It’s More Than About Time — ALL Counties Should Have Done This Already
By Allison M. Heinrichs
TRIBUNE-REVIEW
Thursday, August 3, 2006
Kate Watson was pulling into her Dallas neighborhood three years ago when she looked in the rearview mirror and noticed she was being followed by an old, beat-up car that looked out of place in her upscale community.
Nervous, Watson called 911. A chip in her cell phone allowed a dispatcher to map Watson’s location and direct her to the nearest police station. When she pulled into the station’s parking lot, the suspicious car left.
“I was frightened,” said Watson, now of O’Hara. “It was very odd how they followed me — every turn I took, they turned. It was definitely a benefit having the police know where I was.”
Early next year, Allegheny County emergency officials expect to have a multimillion-dollar system similar to the one in Dallas, allowing them to accurately locate cell phone callers.
About 915, or 42 percent, of the 2,190 emergency calls fielded by Allegheny County emergency dispatchers every day come from cell phones. Several times a month, people calling from a cell phone aren’t able to give their location, forcing emergency officials to listen for sounds such as trains and blaring sirens to find the caller.
A $1 tax on wireless bills will pay for the county’s system….Rest of article here:
An interesting article about Allegheny County and overall issues of privacy regarding cell phone tracking.
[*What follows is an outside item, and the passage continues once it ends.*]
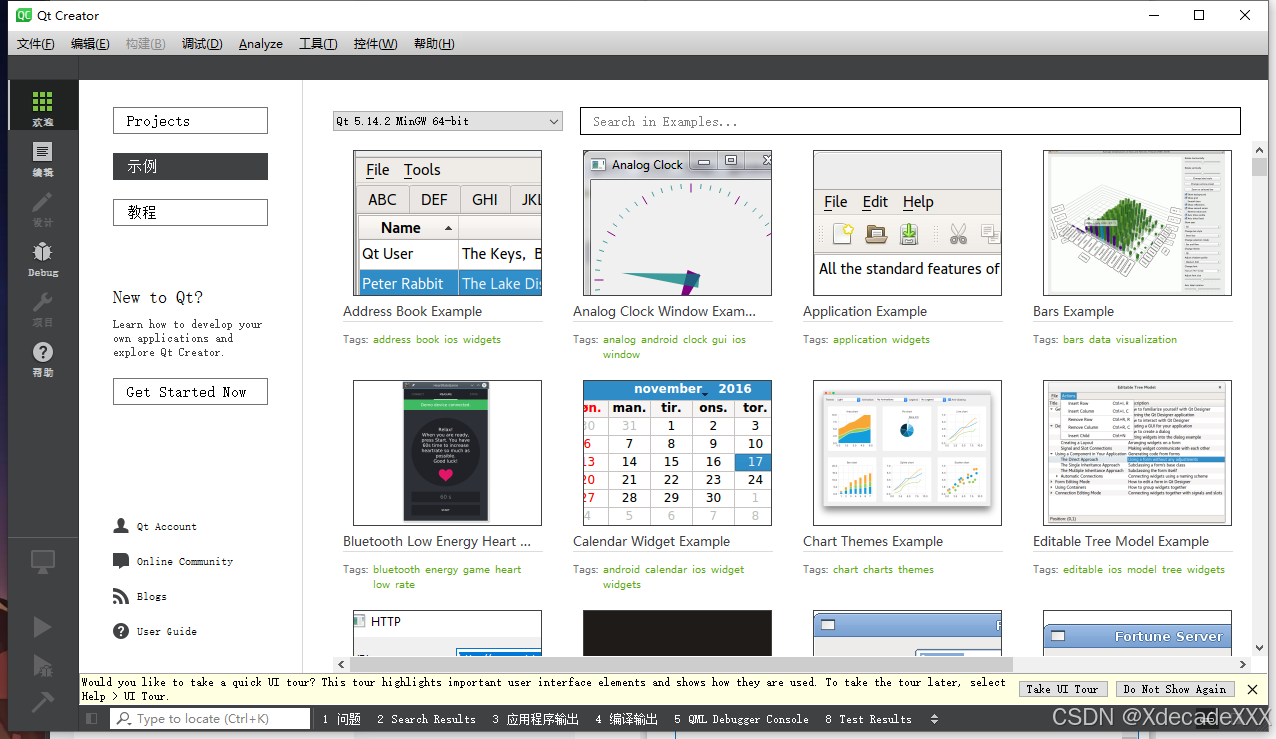
Task: Click the Take UI Tour button
Action: [x=1063, y=688]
Well worth a read, although I feel some of the writer’s comments are a bit hyperbolic. It’s overall factual and well-written though.
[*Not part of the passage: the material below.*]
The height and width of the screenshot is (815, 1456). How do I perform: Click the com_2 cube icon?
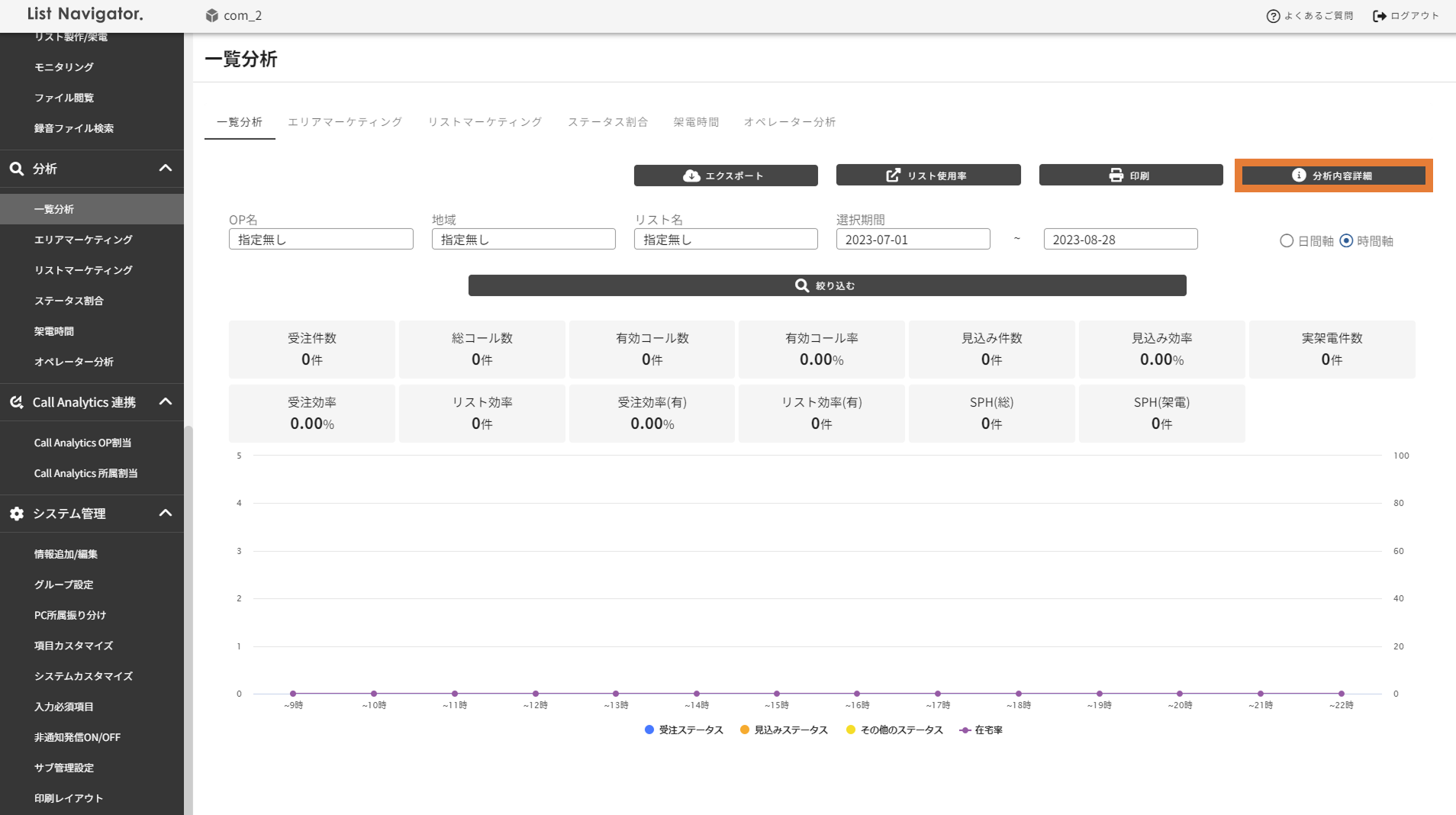tap(212, 16)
The reason I say “It’s more than about time” is contained in one of the leading facts presented. More than 42%of the county’s 911 calls are already coming from cell phones. Anyone who thinks that figure is not going to climb rapidly hasn’t been watching the number of drivers looking like idiots while they lean on their cell phone hands, or the number of blue-haired grannies meandering down the middle of the shopping aisle at Wal*Mart with their Bluetooth headsets hanging on the rhi9nstone glasses frames.
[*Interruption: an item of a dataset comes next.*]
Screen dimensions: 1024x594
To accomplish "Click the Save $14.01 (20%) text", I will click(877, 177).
Implementing GPS location into the 911 system is something every county in the US should have done, already. It’s not only life and death, but it saves big on emergency services time and resources. By and large the nation’s emergency services leaders have just been sitting on their backsides, whining they have no money. Although paid substantial salaries to be managers, they couldn’t manage their way out of a wet paper bag … and you can tell them Dave Starr says so … I don’t make anonymous slurs.
The true cost of any investment is the foregone alternative. Adding up wasted hours of emergency service quickly runs costs up through the roof. Factoring in lives saved adds an invaluable intangible. But Allegheny County avoided all the fine spreadsheet work. The dollar a month tax sounds fine to me. I already pay a fortune in taxes and fees to both wireless and wired phone providers, most of which have no benefit to me at all.
Here in Colorado, for example, we who pay our phone bills pay a state-wide ‘access fee”. Know what that ‘access fee” is for? It’s to reimburse the telco for people who don’t pay their phone bills and won’t get a job. You can’t cut off service to a welfare recipient without a job …they get their phone bill paid by those of us who work, or who are already retired and living on the proverbial “fixed income.”
So if we are going to tax the working citizen to pay for the non-workers, it’s only fair to tax cell phone users for their own safety. After all, unlike most of the fees and taxes we get slapped with, this one is like the ‘sin tax” on a carton of ciggies. If you don’t want to pay it, don’t buy the smokes, or don’t order the cell phone. Both are hazardous to your health and often extremely annoying to others, so put the fee where it belongs.